Extract to read:
★ ★ ★ ★ ★ ★ ★

Metadata-Version: 2.4
Name: cubchoo
Version: 0.1.0
Summary: Convert between Pandas and Polars schemas with ease
Author-email: Odos Matthews <odosmatthews@gmail.com>
License: MIT
Project-URL: Homepage, https://github.com/eddiethedean/cubchoo
Project-URL: Repository, https://github.com/eddiethedean/cubchoo
Project-URL: Issues, https://github.com/eddiethedean/cubchoo/issues
Keywords: pandas,polars,schema,conversion,dataframe
Classifier: Development Status :: 3 - Alpha
Classifier: Intended Audience :: Developers
Classifier: License :: OSI Approved :: MIT License
Classifier: Programming Language :: Python :: 3
Classifier: Programming Language :: Python :: 3.8
Classifier: Programming Language :: Python :: 3.9
Classifier: Programming Language :: Python :: 3.10
Classifier: Programming Language :: Python :: 3.11
Classifier: Programming Language :: Python :: 3.12
Classifier: Topic :: Software Development :: Libraries :: Python Modules
Classifier: Topic :: Scientific/Engineering :: Information Analysis
Requires-Python: >=3.8
Description-Content-Type: text/markdown
License-File: LICENSE
Requires-Dist: pandas>=1.3.0
Requires-Dist: polars>=0.19.0
Provides-Extra: dev
Requires-Dist: pytest>=7.0.0; extra == "dev"
Requires-Dist: pytest-cov>=4.0.0; extra == "dev"
Requires-Dist: black>=23.0.0; extra == "dev"
Requires-Dist: ruff>=0.1.0; extra == "dev"
Requires-Dist: hypothesis>=6.0.0; extra == "dev"
Provides-Extra: pyarrow
Requires-Dist: pyarrow>=10.0.0; extra == "pyarrow"
Provides-Extra: all
Requires-Dist: cubchoo[dev,pyarrow]; extra == "all"
Dynamic: license-file

# Cubchoo

[![PyPI version](https://badge.fury.io/py/cubchoo.svg)](https://badge.fury.io/py/cubchoo)
[![Python 3.8+](https://img.shields.io/badge/python-3.8+-blue.svg)](https://www.python.org/downloads/)
[![License: MIT](https://img.shields.io/badge/License-MIT-yellow.svg)](https://opensource.org/licenses/MIT)
[![Code style: black](https://img.shields.io/badge/code%20style-black-000000.svg)](https://github.com/psf/black)

★ ★ ★ ★ ★ ★ ★

Task requirements:
Which minimum version of pandas does the cubchoo package metadata list as a requirement?

★ ★ ★ ★ ★ ★ ★

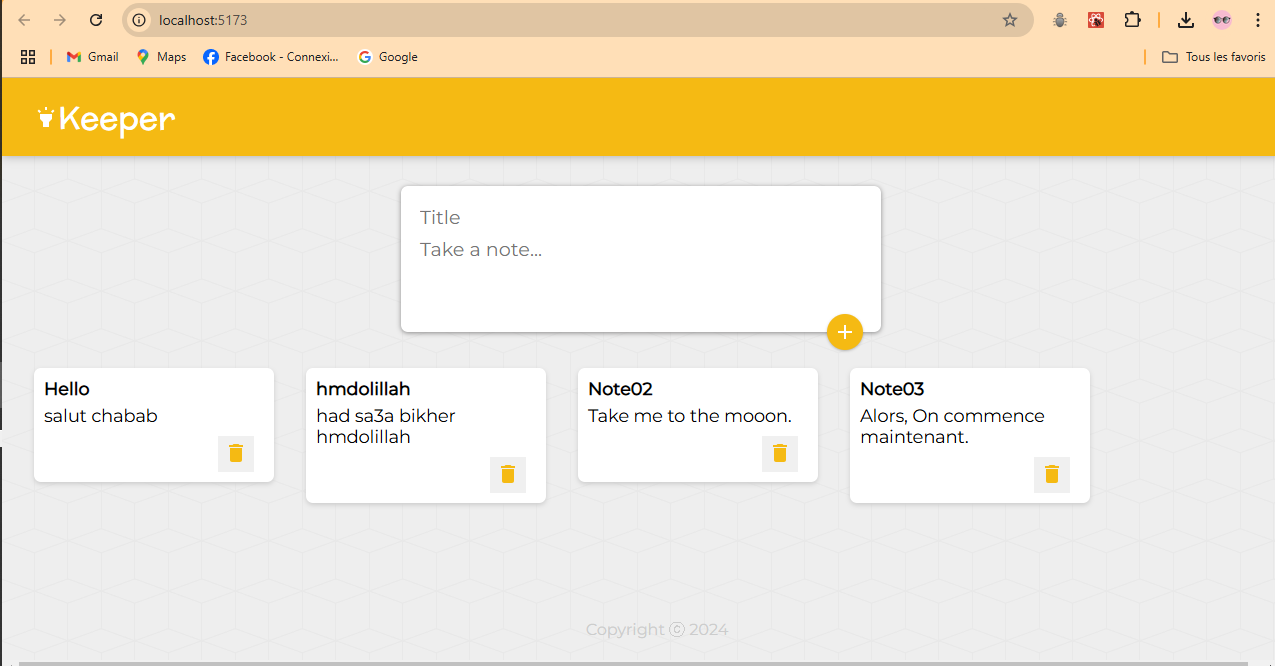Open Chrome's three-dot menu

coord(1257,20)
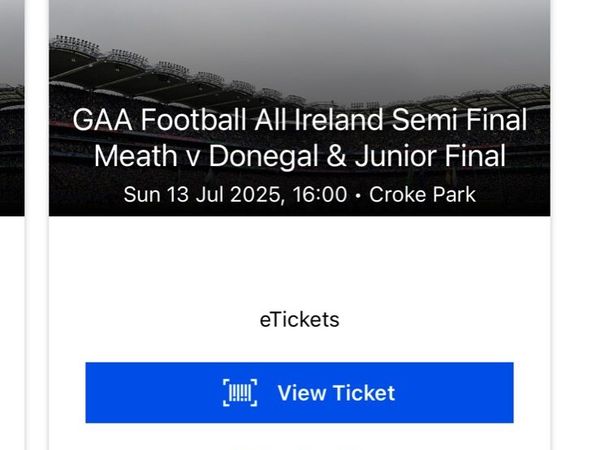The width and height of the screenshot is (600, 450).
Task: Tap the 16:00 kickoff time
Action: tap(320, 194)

★ ★ ★ ★ ★ ★ ★

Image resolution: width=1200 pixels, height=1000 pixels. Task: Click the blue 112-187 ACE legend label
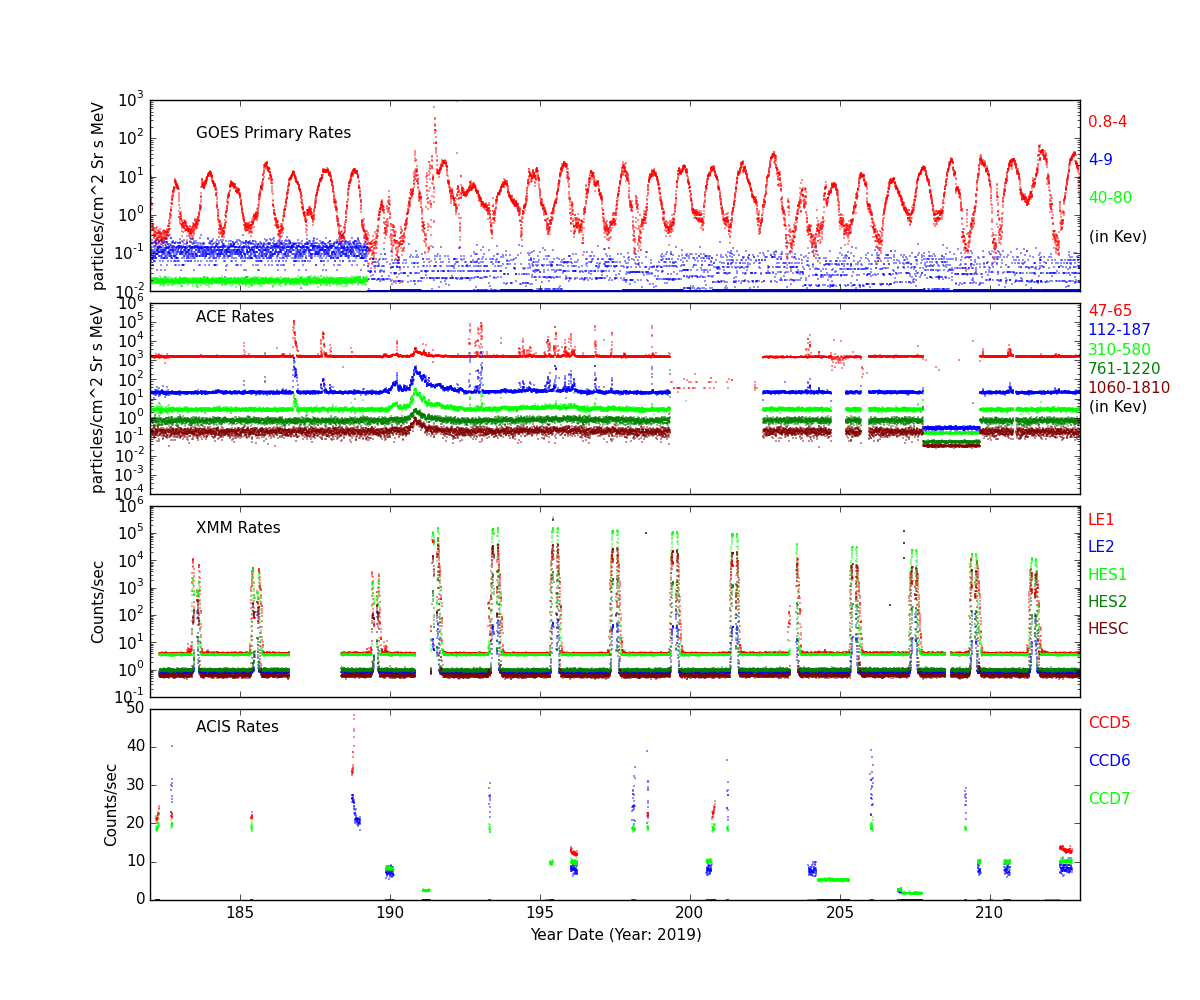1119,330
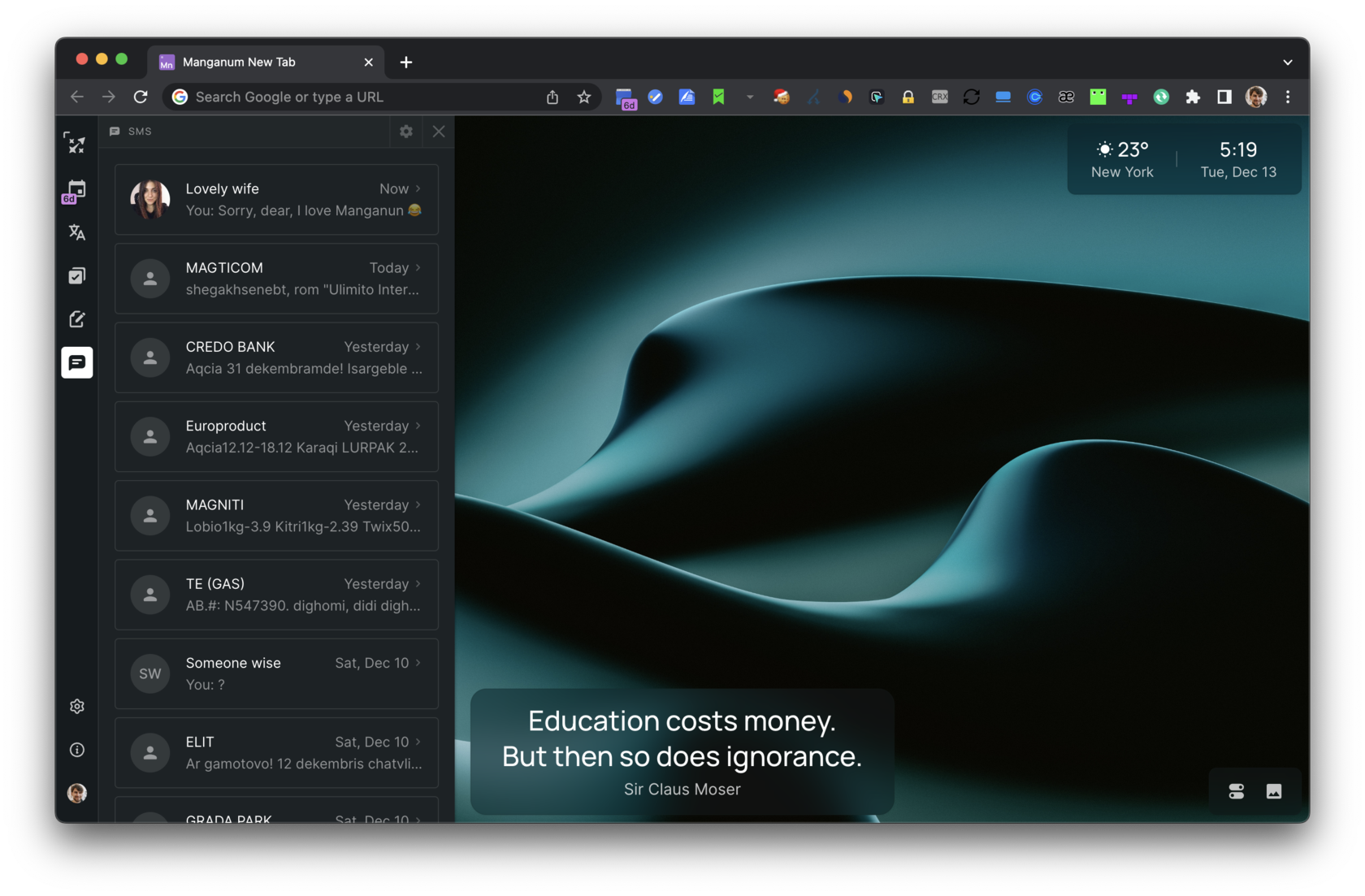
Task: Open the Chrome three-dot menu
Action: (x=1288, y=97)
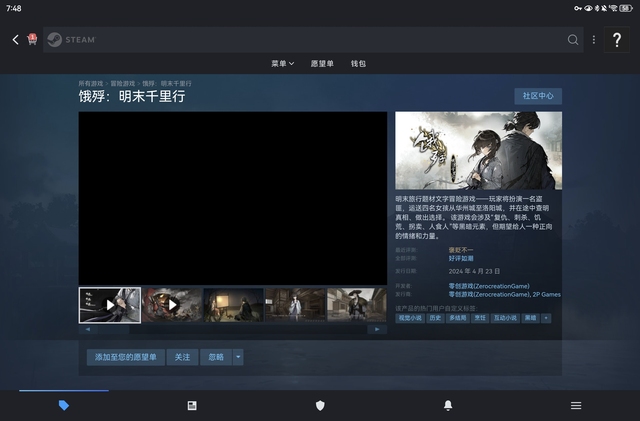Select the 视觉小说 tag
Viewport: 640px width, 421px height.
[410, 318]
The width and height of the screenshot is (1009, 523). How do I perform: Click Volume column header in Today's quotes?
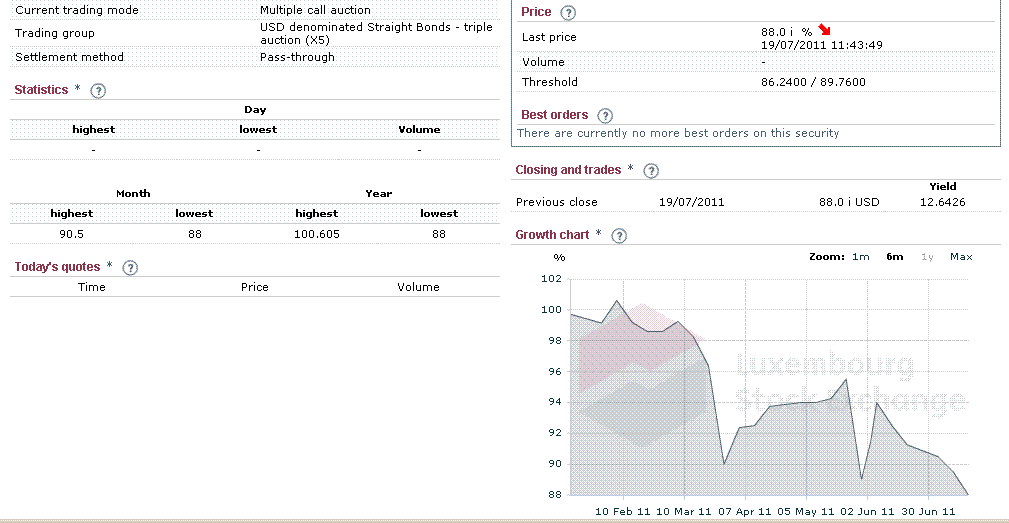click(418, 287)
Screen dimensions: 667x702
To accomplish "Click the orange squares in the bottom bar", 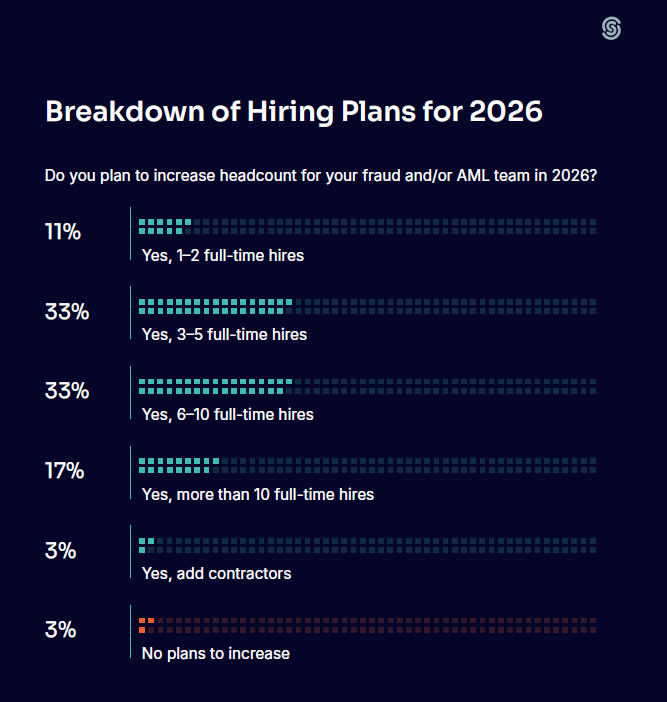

★ ★ ★ ★ ★ ★ ★

Task result:
pandas 1.3.0 or later